Héroïnes dévêtues à grosse poitrine, voleurs de petites culottes, récits tonitruants sans queue ni tête, combats violents… En France, on a souvent réduit le manga aux stéréotypes qu’une partie de la production diffuse. Le 9e art japonais ne se résume pas à ces images sexistes et brutales. Lorsqu’ils ont afflué à la télévision française dans leur adaptation animée, dans les années 1970, les mangas ont constitué un véritable phénomène culturel chez les plus jeunes.

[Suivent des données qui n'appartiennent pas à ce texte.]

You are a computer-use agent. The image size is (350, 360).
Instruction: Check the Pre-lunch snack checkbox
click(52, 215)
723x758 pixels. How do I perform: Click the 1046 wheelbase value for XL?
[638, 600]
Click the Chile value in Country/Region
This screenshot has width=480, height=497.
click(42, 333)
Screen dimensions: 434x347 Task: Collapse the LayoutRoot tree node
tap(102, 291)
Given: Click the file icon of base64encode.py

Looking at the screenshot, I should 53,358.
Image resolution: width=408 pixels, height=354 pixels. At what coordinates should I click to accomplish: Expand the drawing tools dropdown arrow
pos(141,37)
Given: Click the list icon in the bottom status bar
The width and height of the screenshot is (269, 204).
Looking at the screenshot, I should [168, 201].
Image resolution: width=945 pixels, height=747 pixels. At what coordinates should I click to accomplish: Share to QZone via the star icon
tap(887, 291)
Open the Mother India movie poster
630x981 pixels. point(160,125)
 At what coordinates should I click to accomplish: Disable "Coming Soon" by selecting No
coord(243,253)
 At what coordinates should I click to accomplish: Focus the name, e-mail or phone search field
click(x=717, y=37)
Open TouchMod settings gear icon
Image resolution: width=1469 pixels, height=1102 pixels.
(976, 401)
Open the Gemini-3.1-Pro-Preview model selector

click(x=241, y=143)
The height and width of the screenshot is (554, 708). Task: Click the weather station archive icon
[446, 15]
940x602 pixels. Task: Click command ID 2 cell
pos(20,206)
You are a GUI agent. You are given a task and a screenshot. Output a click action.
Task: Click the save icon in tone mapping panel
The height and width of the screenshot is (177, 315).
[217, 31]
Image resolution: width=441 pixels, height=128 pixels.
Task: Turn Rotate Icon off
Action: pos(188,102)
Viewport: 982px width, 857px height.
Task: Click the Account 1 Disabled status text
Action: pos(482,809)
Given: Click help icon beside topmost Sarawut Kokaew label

À la même époque, le monde de la BD franco-belge ignore encore le lectorat féminin et n’accorde quasiment pas de place aux autrices. Vu le médium où seules la Schtroumpfette et quelques rares figures féminines ont droit de cité, les amatrices de fiction dessinée, qu’elles soient adolescentes ou jeunes adultes, se tournent vers l’autre Terre sainte de la bande dessinée : le Japon. Sur l’archipel, l’industrie de la BD aborde déjà une myriade de thématiques, et classe minutieusement ses ouvrages selon l’âge et le genre des lecteur·ices visé·es. Ainsi, une palette de représentations féminines, à des années-lumière de Falbala ou de Natacha l’hôtesse de l’air, prend vie sur les planches des mangas.
Dès les années 1980, un aperçu de la richesse des figures empouvoirantes du manga est donné au public français avec la diffusion d’un grand nombre d’adaptations télévisuelles : des sportives qui ne lâchent rien (Jeanne et Serge), des voleuses sexy qui font tourner la police en bourrique (Signé Cat’s Eyes), des super-héroïnes (Sailor Moon et Cardcaptor Sakura), ou des créatrices de génie (Bulma dans Dragon Ball).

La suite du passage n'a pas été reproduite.